Problem 43: Sub-string Divisibilty
The number, 1406357289, is a 0 to 9 pandigital number because it is made up of each of the digits 0 to 9 in some order, but it also has a rather interesting sub-string divisibility property.

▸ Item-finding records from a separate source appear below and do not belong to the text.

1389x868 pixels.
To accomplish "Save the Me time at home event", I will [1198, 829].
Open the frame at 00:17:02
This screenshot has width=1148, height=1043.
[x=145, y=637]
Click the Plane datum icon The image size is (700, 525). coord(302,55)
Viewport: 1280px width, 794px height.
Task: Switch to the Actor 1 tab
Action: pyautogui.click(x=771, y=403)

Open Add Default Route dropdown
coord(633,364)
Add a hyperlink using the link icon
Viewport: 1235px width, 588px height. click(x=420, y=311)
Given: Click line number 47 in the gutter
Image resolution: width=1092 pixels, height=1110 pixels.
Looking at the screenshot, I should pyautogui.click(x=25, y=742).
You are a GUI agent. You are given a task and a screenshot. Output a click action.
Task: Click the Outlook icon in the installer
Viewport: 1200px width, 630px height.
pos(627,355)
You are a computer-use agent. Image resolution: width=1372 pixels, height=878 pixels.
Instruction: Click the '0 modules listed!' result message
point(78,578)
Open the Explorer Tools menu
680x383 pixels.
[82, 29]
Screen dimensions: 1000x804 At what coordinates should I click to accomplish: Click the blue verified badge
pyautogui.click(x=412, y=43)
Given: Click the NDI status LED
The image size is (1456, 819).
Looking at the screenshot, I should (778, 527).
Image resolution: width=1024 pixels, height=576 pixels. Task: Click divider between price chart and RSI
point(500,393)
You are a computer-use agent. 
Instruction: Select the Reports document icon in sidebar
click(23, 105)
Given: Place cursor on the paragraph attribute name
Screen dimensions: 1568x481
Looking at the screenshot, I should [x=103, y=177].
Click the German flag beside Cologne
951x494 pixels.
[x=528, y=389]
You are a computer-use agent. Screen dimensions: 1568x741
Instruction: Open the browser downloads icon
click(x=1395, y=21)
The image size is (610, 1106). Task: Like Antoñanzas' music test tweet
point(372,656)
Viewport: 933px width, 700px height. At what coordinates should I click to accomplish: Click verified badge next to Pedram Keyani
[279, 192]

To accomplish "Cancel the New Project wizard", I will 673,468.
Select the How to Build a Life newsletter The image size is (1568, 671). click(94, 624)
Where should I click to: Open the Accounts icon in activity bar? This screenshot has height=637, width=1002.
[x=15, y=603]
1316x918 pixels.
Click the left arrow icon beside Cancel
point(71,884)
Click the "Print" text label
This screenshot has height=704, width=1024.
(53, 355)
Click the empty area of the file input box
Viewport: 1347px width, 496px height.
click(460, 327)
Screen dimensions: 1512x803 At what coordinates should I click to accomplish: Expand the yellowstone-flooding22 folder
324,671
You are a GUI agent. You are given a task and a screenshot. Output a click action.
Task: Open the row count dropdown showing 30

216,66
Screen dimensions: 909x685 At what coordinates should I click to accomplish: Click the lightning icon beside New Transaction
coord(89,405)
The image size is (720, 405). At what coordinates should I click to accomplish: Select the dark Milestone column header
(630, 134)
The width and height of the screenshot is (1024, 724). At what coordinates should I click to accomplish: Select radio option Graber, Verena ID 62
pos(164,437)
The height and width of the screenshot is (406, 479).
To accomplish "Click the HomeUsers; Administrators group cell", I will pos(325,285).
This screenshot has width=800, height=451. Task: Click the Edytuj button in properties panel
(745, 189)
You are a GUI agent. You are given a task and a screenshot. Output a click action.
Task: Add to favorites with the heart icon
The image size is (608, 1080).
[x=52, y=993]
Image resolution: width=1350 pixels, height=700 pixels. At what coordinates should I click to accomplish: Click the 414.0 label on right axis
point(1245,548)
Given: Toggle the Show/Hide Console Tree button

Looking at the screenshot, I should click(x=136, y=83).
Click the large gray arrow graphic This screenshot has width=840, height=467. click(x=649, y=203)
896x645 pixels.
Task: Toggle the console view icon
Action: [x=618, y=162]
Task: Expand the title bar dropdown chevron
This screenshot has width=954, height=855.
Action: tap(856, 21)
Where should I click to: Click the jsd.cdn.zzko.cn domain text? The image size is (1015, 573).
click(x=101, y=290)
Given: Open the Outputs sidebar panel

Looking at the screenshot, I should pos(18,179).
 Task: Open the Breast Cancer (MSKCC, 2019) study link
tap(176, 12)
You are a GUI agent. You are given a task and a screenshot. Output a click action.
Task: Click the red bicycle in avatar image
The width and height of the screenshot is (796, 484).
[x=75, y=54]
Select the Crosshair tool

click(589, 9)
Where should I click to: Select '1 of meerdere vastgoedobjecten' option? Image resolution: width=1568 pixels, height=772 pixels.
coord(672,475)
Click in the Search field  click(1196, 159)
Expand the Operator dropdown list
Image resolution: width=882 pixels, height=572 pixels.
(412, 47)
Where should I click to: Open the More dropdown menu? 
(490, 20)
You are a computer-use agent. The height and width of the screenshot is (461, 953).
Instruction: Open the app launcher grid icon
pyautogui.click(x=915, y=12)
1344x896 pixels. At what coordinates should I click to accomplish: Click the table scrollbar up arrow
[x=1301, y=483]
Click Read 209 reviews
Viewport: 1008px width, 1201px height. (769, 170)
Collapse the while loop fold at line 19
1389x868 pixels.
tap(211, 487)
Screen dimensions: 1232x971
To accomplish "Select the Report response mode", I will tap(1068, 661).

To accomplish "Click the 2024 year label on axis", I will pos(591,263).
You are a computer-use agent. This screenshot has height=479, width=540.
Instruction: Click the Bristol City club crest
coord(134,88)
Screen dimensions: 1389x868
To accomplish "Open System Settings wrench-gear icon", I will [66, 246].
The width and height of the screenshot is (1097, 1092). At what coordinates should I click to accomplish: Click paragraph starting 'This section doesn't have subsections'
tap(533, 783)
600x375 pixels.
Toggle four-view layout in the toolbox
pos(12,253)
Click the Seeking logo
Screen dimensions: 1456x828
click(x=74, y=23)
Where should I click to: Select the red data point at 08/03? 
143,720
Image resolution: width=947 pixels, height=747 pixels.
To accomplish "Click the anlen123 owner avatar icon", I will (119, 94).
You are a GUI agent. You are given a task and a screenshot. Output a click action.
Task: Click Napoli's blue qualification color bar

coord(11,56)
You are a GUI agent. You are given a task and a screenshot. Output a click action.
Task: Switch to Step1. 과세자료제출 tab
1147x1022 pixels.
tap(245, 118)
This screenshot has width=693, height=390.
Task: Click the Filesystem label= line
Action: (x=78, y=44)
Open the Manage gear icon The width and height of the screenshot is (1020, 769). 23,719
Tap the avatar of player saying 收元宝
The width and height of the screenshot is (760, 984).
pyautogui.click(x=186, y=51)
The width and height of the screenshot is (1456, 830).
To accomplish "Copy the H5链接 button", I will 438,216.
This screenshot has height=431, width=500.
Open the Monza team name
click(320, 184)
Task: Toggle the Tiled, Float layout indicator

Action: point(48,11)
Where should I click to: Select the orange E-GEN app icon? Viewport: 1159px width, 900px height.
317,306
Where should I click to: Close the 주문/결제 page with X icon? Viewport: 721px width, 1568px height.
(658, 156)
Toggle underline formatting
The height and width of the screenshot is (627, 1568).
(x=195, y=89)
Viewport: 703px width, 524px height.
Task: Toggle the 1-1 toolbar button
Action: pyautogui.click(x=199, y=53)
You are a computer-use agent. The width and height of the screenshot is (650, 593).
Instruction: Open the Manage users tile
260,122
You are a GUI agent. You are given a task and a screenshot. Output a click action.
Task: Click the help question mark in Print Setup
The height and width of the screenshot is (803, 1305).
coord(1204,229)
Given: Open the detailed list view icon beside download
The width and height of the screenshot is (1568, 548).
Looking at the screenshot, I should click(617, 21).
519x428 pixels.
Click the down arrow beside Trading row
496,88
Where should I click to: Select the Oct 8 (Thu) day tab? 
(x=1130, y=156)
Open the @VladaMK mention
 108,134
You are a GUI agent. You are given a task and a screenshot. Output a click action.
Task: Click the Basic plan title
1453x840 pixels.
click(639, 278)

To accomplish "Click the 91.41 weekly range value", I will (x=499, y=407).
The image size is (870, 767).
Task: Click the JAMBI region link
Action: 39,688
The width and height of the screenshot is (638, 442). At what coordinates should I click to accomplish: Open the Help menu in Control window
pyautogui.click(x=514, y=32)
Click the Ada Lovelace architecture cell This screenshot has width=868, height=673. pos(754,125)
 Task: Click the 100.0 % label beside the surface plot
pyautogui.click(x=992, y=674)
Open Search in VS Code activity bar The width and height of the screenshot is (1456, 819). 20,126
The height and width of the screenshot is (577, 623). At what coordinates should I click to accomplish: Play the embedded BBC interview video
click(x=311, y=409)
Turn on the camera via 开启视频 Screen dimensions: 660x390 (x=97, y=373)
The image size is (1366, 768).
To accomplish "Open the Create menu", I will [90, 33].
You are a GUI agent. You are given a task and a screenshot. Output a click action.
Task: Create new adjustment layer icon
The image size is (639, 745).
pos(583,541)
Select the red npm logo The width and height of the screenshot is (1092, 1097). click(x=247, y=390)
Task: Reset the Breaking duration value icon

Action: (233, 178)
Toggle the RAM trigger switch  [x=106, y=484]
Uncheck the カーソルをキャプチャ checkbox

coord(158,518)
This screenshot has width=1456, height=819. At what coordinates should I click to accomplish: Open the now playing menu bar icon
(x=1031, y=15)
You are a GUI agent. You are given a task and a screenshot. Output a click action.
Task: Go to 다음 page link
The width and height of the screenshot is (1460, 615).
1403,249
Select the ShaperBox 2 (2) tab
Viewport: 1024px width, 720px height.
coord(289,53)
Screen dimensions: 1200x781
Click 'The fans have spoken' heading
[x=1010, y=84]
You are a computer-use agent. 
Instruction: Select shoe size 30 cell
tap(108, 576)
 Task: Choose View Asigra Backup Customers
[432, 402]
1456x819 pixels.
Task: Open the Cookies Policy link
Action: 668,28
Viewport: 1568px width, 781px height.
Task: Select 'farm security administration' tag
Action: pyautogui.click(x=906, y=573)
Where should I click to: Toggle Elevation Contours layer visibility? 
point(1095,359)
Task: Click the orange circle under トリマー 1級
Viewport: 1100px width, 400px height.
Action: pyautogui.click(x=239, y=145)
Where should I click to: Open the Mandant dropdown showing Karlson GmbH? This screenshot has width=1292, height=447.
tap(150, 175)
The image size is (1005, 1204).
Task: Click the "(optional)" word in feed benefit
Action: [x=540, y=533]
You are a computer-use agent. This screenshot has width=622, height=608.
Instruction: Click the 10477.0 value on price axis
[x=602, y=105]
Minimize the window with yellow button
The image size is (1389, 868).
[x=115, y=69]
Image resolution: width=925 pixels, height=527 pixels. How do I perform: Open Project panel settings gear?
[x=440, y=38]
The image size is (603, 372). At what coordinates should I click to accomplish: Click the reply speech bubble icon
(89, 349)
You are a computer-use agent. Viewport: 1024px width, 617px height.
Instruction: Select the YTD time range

Let d1 be the 1st digit, d2 be the 2nd digit, and so on. In this way, we note the following: d2d3d4= 406 is divisible by 2 d3d4d5= 063 is divisible by 3 d4d5d6= 635 is divisible by 5 d5d6d7= 357 is divisible by 7 d6d7d8= 572 is divisible by 11 d7d8d9= 728 is divisible by 13 d8d9d10= 289 is divisible by 17
Find the sum of all 0 to 9 pandigital numbers with this property.
The Catch
If we want to brute force the solution by going through all pandigital numbers, it will require a permutation algorithm (rather difficult to implement and understand) and might take several hundred milliseconds.
The Light and The Code
To help with the analysis below, it will be useful to have a method that checks whether a number contains repeated digits. The algorithm is fairly simple: parse the number into String and traverse through each character. Keep track of each character and return immediately when a second instance of any character is found.
public static boolean hasRepeatDigit(int n)
{
if(n < 10)
return false;
char[] found = new char[10];
String s = Integer.toString(n);
found[Character.getNumericValue(s.charAt(0))] = s.charAt(0);
for(int i = 1; i < s.length(); i++)
{
if(s.charAt(i) == found[Character.getNumericValue(s.charAt(i))])
return true;
else
found[Character.getNumericValue(s.charAt(i))] = s.charAt(i);
}
return false;
}
Analyzing smaller groups of digits using their given divisibility properties:
d4d5d6 is divisible by 5, which means d6 must be 0 or 5.
If d6 is 0, then d6d7d8 is divisible by 11 if and only if d7 = d8, or in another word, d6d7d8 = {011, 022, 033, 044, 055, 066, 077, 088, 099}. Pandigital numbers cannot have repeated digits, so d6 cannot be 0; d6 = 5.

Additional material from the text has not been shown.